ACTION ITEM
For each line of the data below that holds "computer", copy the line.

INPUT
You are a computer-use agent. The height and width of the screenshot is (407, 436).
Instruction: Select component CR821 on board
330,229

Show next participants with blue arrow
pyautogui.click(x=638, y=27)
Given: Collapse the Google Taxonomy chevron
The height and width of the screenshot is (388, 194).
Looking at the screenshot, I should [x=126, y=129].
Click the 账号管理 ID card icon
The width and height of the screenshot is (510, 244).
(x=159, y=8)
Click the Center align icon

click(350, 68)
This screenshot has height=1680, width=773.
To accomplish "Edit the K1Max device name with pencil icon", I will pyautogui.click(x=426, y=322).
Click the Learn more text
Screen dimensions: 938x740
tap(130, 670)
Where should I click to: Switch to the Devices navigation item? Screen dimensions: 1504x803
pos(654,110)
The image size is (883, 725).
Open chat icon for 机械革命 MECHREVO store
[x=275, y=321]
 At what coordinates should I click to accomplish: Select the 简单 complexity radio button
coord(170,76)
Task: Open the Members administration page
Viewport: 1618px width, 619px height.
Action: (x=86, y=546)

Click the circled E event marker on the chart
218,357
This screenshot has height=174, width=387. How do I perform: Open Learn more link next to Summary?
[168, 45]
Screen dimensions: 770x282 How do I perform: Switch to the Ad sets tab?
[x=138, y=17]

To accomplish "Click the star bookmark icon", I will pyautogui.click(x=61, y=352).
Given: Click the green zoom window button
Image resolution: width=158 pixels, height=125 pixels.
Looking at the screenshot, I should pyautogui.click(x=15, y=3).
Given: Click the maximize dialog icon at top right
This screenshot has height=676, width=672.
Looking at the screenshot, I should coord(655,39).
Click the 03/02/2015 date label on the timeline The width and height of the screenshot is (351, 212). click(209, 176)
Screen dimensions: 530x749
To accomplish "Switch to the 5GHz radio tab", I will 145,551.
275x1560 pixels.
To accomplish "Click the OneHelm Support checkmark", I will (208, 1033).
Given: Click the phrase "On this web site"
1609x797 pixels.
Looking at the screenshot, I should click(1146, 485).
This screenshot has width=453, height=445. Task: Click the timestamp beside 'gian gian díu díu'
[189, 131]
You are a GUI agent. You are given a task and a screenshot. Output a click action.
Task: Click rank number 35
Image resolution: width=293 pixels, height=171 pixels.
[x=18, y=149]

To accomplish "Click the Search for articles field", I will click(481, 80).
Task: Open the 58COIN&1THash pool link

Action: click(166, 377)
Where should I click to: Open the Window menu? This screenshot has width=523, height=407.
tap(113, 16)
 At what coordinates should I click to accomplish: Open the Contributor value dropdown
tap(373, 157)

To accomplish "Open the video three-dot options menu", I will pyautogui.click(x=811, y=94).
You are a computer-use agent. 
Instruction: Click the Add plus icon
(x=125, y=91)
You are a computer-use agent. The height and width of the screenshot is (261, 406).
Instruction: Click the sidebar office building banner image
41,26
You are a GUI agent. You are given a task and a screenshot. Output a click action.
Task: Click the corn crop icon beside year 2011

EXERCISE SOLUTION
You are a computer-use agent. The height and width of the screenshot is (407, 436).
You are a computer-use agent. 
You are a computer-use agent. The height and width of the screenshot is (261, 406).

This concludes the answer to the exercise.